◆ **SOURCE RECORDS**:

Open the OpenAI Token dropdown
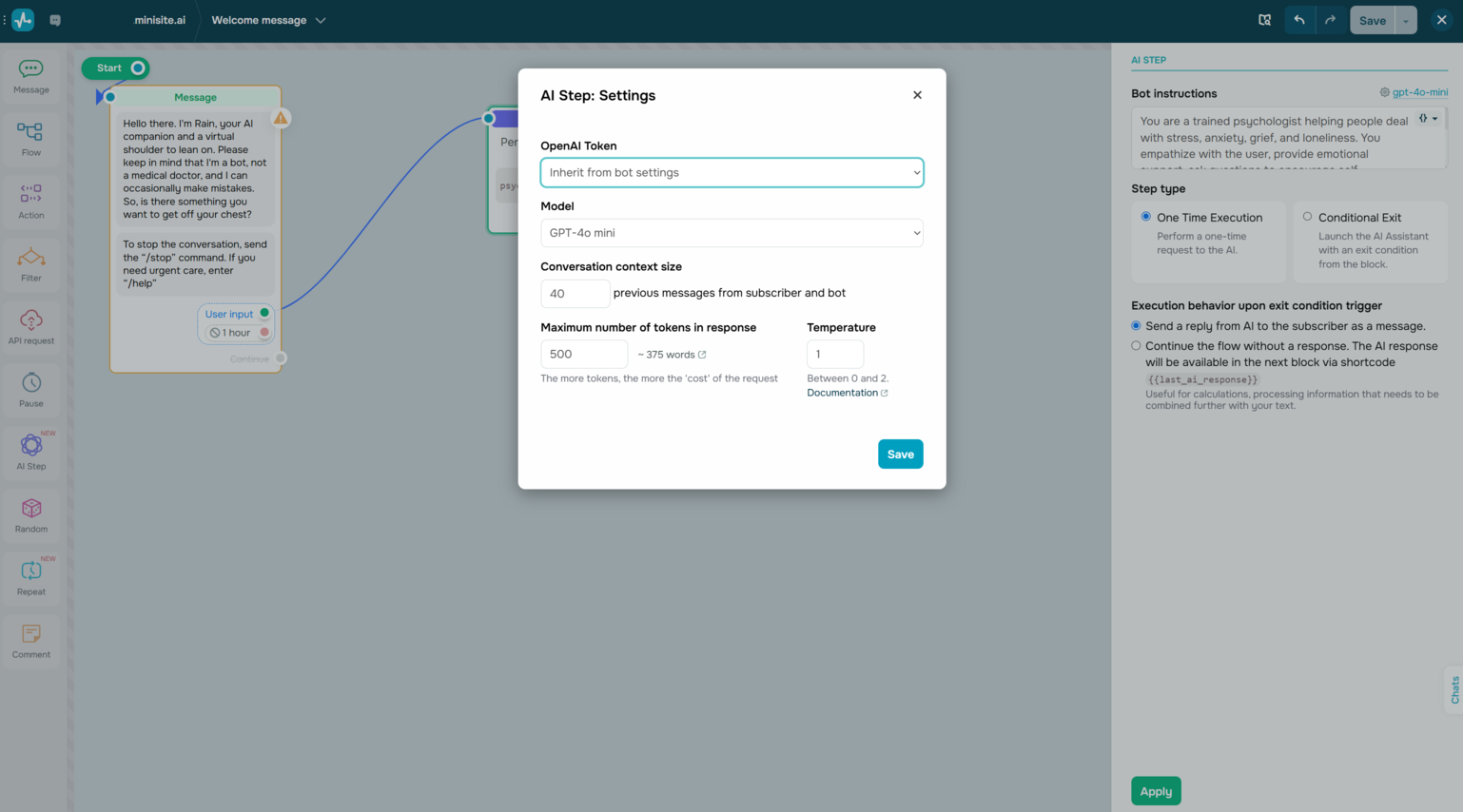 (x=731, y=172)
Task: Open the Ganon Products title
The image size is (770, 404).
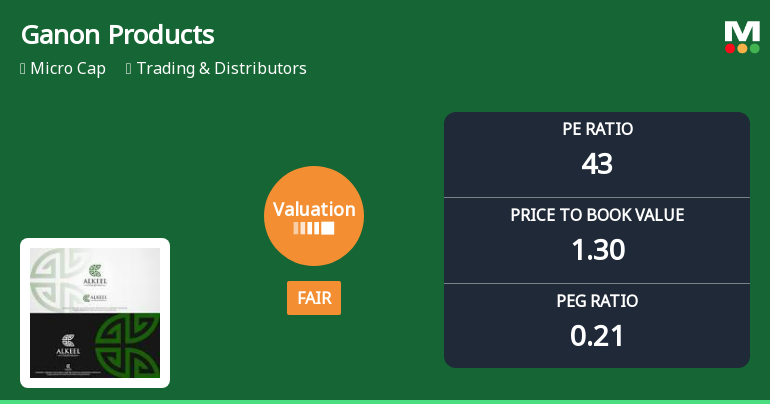Action: point(117,35)
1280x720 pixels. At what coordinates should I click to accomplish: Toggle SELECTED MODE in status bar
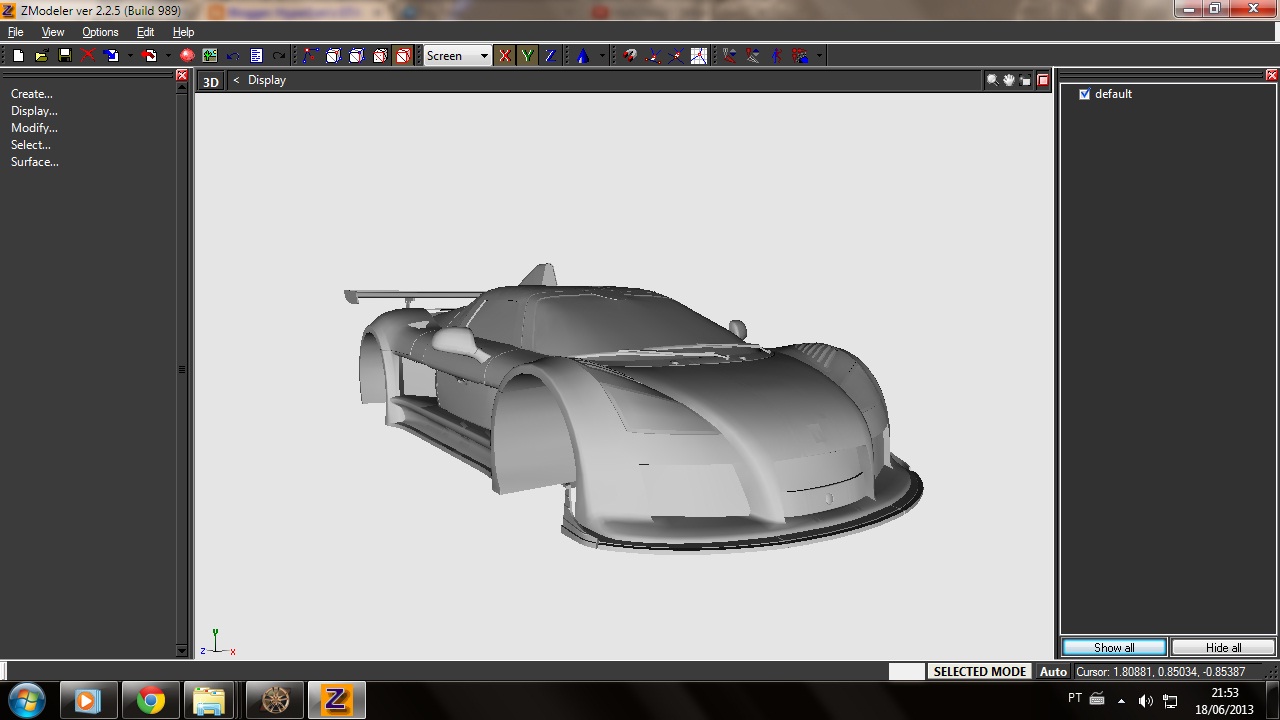coord(979,672)
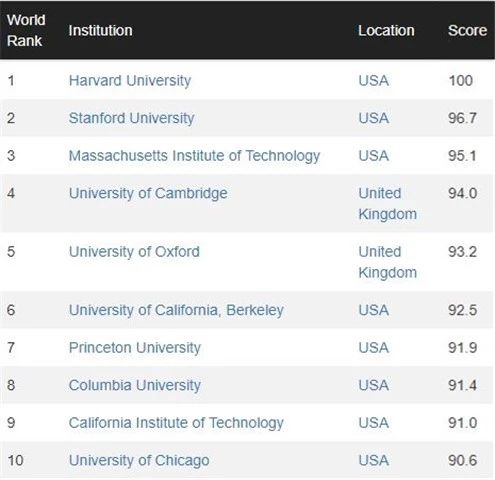Open the Princeton University link
495x480 pixels.
tap(135, 348)
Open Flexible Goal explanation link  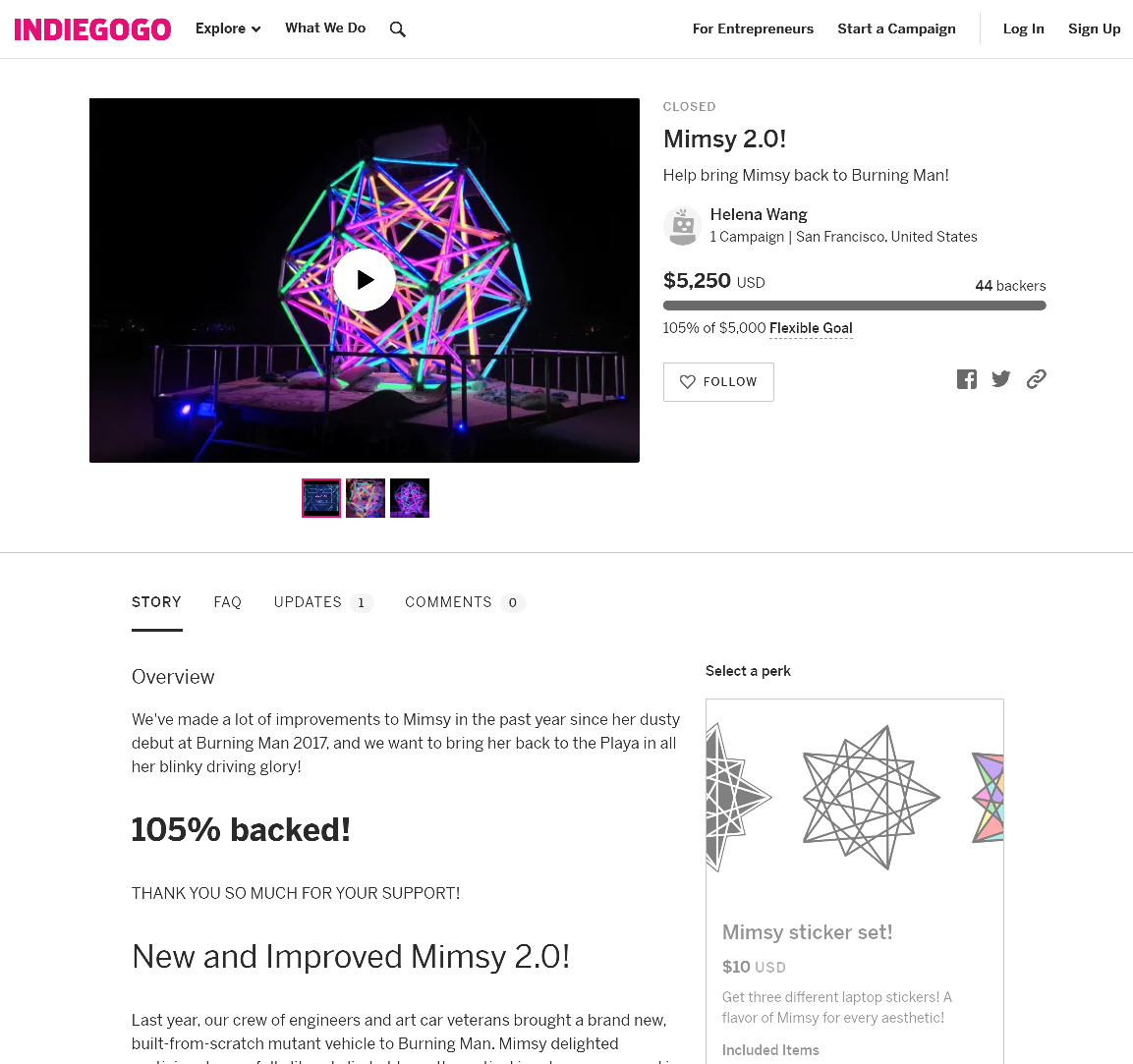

◆ **REQUIRED ACTION**: The records are to be duplicated in full and exactly, with images left out.

◆ **RESPONSE BOX**:
Open the OpenAI Token dropdown
 (x=731, y=172)
Task: Open the Ganon Products title
The image size is (770, 404).
Action: point(117,35)
1280x720 pixels. At what coordinates should I click to accomplish: Toggle SELECTED MODE in status bar
coord(979,672)
Open the Princeton University link
495x480 pixels.
tap(135, 348)
Open Flexible Goal explanation link  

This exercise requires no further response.